SWAG
Catch-All
[Yep Roc]
Rating: 2.0
Virtually every single piece of music press written about the band SWAG
(acronymic without elaboration) at least mentions the fact that this
supergroup is a "fun" project for the members. You almost start to believe
that the band is benefiting from its use as their exempt clause. As if
"fun" doesn't have to be good. One shouldn't get a second set of standards
just for fun projects. Take me, for example, I write for Pitchfork
for "fun" (here, euphemistically meaning I don't get paid). The hate mail I
get doesn't seem to consider this as a mitigating circumstance. Anyway, I'm
not convinced that making shitty music is "fun" for anyone involved.
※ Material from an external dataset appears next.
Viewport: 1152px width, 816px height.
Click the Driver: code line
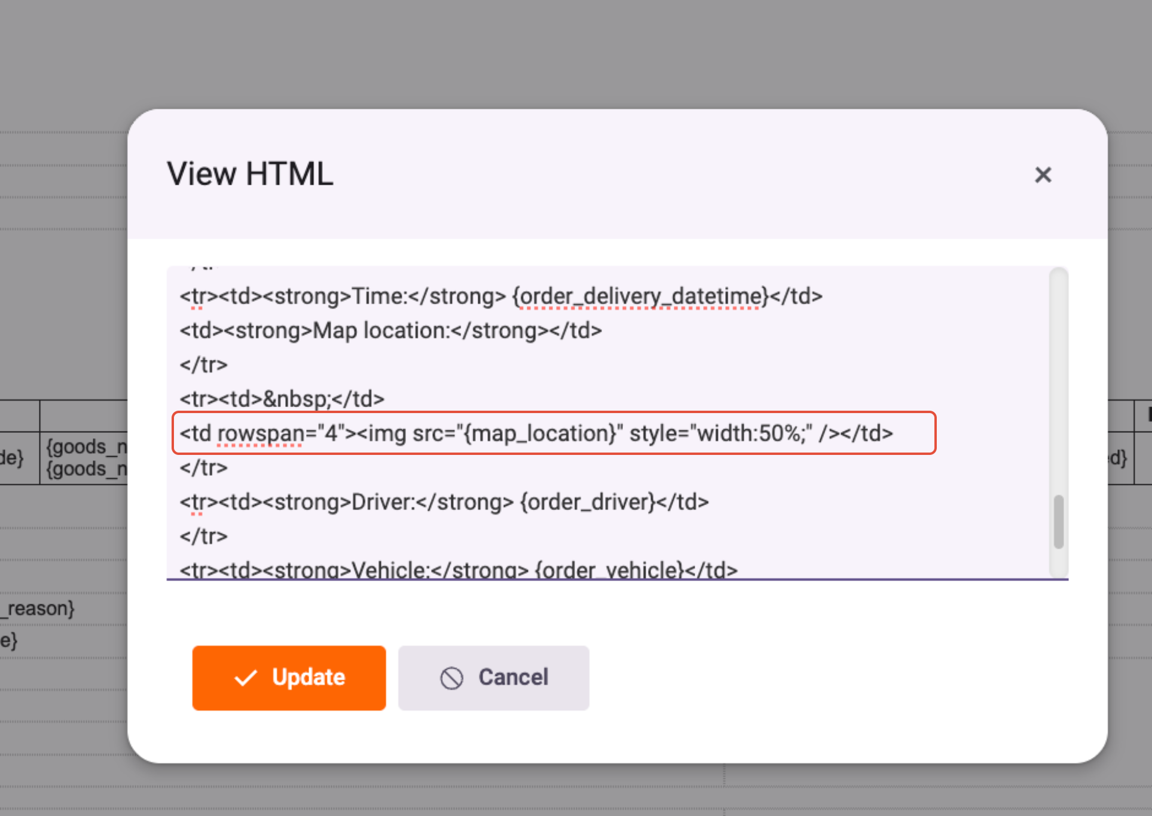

Should you have heard of SWAG? No, probably not. But odds are you've
heard of the bands from which they at least temporarily fled for this
project (their story, anyway): Wilco, the Mavericks, Cheap Trick, Sixpence
None the Richer. Not exactly the kind of groups chosen in those "dream
lineup" threads on music message boards and newsgroups, is it? Yeah, you
didn't blink; I said Cheap Trick. And you've probably also heard of the
bands from which they pilfer and corrupt in their attempt to pay homage:
most of the plural bands of the 60's-- Beatles, Hollies, Turtles, Zombies
and Kinks-- and some 70's jangle-pop and AM-radio staples, all filtered
through a late-model wussometer.
So how bad is SWAG? I daresay there's not a single interesting note on this
entire album. Produced, engineered and mixed by Brad Jones (I was actually
expecting Alan Smithee), Nashville's own pop-rock wizard, Catch-All is
a combination of eight new tracks buffeted by four songs collected from
7-inches over the last few years. The songs that don't sound like watered
down attempts at better bands instead display a terrible phoniness to them.
Three-part harmony-driven power-pop ("I'll Get By"), freedom rock jams
("Ride"), and a head-bobbing "Happy Together" for the 21st Century ("Trixie")
all cohabitate miserably in this style fakebook for retro fetishists. You
can say imitation is the sincerest form of flattery, but "homage" is the most
guiltless form of plagiarism. Do I feel less like I've somehow received
stolen goods since the band puts a shout-out to Dave Davies in the liner
notes? Not really. Everyone here is indicted; the writing credits strike
upon practically every permutation of members, from the full band to two,
three and five at a time.
Zeroing in on lyrics reveals an inability to write even a single noteworthy
line. Every emotion, reaction and response is trite and utterly lacking in
any sort of insight or poetic turn of phrase. Suffer with me: "Our love was
just a play/ I never paid to see/ But your little tragedy... / It's all Greek
to me." (I'll pause here to allow you to recover). Lest I be accused of
picking the absolute worst example on the disc, try this little mind-twister
from the closing track, "She's Deceiving": "Watch her how she comes and goes/
When she leaves she is here/ And when she's here, that is when she's gone."
She's gone all right; especially if she had the misfortune of finding herself
at a SWAG concert.
Wilco drummer Ken Coomer is the only member who escapes with his musical rep
intact. "Eight" is his moment in the spotlight, co-written and sung by him.
More rough-hewn in the pipes than the others, Coomer imbues his track with a
sort of affable Ringo character, and it survives on the strength of its
Costello-like melody and bizarrely structured words. It's fractionally
interesting, but doesn't offer much in the way of balance or redemption,
especially since his name is still on half of the other tracks.
As regular readers of our little online publication will note, we often
delight at reviewing awful music. It gives us a chance to pull out all the
stops and rain down derision in hyperbolic showers and holier-than-thou
hailstorms. But this is an exception. I took no delight in writing this
review, and what's more, I feel guilty even giving SWAG the coverage. But
I persisted and finished it, because you are the victim here-- the
consumer, wandering the record store with an innocent smile and a fistful of
hard-earned cash, looking for something new to try. You might be enticed
into taking a chance based on some name-dropping sticker slapped on this
turkey. But today, we're committing a public service. I'm here to warn you
away. Catch-All is exactly the sort of music that Pitchfork was
created to eradicate. It makes me thankful I was born totally deaf.